▶ [Your objective]: List every real person named in the theatre review below.

------ Text section

The Mail on Sunday

King Ken’s back

but he’s leaving Lear lovers short

- ROBERT GORE-LANGTON

King Lear

Wyndham’s Theatre, London Until December 9, 2hrs

Quiz

Chichester Festival Theatre Touring until December 2

2hrs 30mins

Kenneth Branagh, ever busy making Hercule Poirot films and what-not in the movie business, has been a stranger to the theatre. So it’s good to have him back in the

West End with a company of students and recent graduates from his old acting school, the Royal Academy of Dramatic

Art, playing King Lear for 50 performanc­es.

Branagh once did a four-hour Hamlet. Now he’s gone all minimalist, cutting the epic down to only two hours, no interval.

It is set in ancient Britain (a nod, perhaps, to Branagh’s great hero Laurence Olivier, who did a druid-style version of the play on TV 40 years ago) with the cast in Game Of Thrones-style wolfskins, big sticks instead of swords and everyone needing a good wash.

------------
------ Data provided

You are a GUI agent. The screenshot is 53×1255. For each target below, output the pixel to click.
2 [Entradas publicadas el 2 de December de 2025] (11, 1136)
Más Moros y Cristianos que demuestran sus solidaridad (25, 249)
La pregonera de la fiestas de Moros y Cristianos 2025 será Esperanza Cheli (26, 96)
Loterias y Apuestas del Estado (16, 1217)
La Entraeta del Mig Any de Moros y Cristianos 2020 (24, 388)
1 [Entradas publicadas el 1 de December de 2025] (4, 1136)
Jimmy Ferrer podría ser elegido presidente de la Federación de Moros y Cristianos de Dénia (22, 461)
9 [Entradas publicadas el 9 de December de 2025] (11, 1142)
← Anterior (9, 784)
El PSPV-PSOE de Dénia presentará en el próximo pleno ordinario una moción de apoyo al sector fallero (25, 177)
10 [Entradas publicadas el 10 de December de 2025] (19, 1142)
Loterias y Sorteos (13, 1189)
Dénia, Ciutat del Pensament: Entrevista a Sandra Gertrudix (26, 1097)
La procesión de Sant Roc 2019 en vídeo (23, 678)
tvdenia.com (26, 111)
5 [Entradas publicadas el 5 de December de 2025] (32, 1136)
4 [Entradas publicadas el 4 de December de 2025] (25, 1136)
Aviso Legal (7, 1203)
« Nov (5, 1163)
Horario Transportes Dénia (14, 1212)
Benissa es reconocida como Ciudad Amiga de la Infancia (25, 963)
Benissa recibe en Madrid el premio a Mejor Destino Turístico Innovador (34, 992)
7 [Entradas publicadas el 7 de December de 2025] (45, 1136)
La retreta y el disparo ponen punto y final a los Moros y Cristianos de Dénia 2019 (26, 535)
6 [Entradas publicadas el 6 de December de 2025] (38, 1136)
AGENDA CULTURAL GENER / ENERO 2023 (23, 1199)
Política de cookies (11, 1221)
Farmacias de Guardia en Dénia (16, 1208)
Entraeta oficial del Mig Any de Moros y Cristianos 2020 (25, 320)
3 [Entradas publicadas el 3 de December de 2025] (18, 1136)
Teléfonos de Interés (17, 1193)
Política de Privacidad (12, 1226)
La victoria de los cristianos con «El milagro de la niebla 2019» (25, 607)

------------

▶ [Solved problem]: Robert Gore-Langton, Kenneth Branagh, Laurence Olivier